The revised 2017 Toyota GT86 has received rave reviews since its launch, both in standalone road tests and comparative group tests. In case you missed them, we’ve collected a few together below to offer an overview of the expert testers’ opinions.
Where available, click on the subheadings to be taken to the full online reviews.
At the end of this Autocar road test, reviewer Neil Winn quoted the magazine’s original assessment of the launch GT86, that there was nothing on the market offering the same level of “poise, balance and, crucially, accessibility.”
“The same remains true today,” Winn confirmed, adding: “Ultimately, the decision to buy one has never been easier.”
The rest of the article put flesh on the bones of that statement, acknowledging the effect of the revised steering, “which immediately feels sharper and more direct,” while “the various chassis modifications… have also contributed to increased communication. [It] feels noticeably more progressive up to and over the limit.”
Winn concluded by commenting: “On the right roads and in the right conditions, [the new GT86 is] without a doubt one of the most grin-enduring cars currently on sale.”
“Minor tweaks to the GT86 formula ensure that it stays at the top of the handling pecking order.” A good introduction from reviewer Richard Ingram sets the tone for the rest of his four-star road test.
Early appreciation was shown for the “more luxurious” interior revisions, including new leather and Alcantara trim, handy audio controls now on the steering wheel, and a digital “screen [which] adds trip functionality and replaces the [outgoing model’s] analogue fuel gauge.”
When it came to driving the revised GT86, Ingram decided that “it remains a truly satisfying and immensely engaging car to drive – whatever the situation.
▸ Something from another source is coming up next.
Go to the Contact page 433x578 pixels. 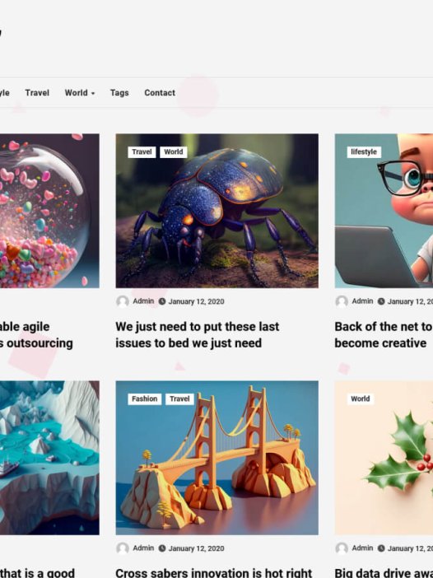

It makes you feel like you’re travelling much faster than you are – only emphasising this car’s ability to thrill at amusingly low speeds.”
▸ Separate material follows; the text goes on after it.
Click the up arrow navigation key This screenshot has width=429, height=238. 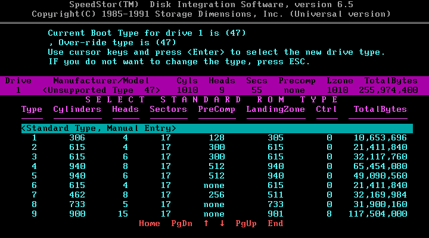click(206, 224)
CAR group test: Toyota GT86 (winner)
In a three-coupe group test, CAR magazine pitched the GT86 against the BMW 220i M Sport and Mazda MX-5 RF. Reviewer Chris Chilton described the Toyota as “a B-road weapon” that offers superb car-driver communication: “The GT86 shows where BMW has missed a trick. To not isolate you from what the car’s doing, but to help you understand it, to learn from it, and work with it. Better together, and all that.”
And when the chassis is pushed beyond the limits of grip, he comments: “It all happens so slowly, so progressively and so naturally thanks to those skinny, low-grip tyres, and a new Track mode for the ESP means you can play knowing the car has got your back. At high speeds, you still get the rock-solid stability you need to ensure you’re enjoying the scenery, not landscaping it.”
Summarising the GT86’s win, Chilton concluded: “If you’re serious about buying a coupe because of the way it drives and not merely the way it looks, this is your car.”
Without even reading the main copy, the title of this article – The best budget sports car on sale? – suggests that Evo already has a high opinion of the GT86.
Highlight features include the engine, which feels “endlessly durable and tough” so that “you don’t think twice about hammering it all day long,” and the innately right driving position, which is “low-slung and with plenty of adjustability” so that “just about everyone, no matter how big or small, should find a suitably comfortable and supportive driving position.”
In terms of driving feel, the road test reveals that “the GT86 starts making sense when you push it.” However, it also concedes that “the GT86 proves you don’t need to be risking life, limb and penalty points in order to enjoy [it]. Rather that sometimes, chassis balance and the sensation of pushing a car to its limits are more valuable than all-out straight-line speed.”
While that sort of behaviour might still scare off less skilful drivers, Evo also pointed out the benefits of the car’s new Track mode. “This sets the traction and stability control system to minimum intervention, giving you plenty of freedom to play with the rear axle and enjoy the car’s sweet balance but with the ultimate reassurance of a safety net.”
Pistonheads video blog
Introduced with the intriguing revelation that the revised 2017 GT86 contained more changes than meets the eye, Dan Trent voiced his opinions in an informative blog-style video review. You can watch it below.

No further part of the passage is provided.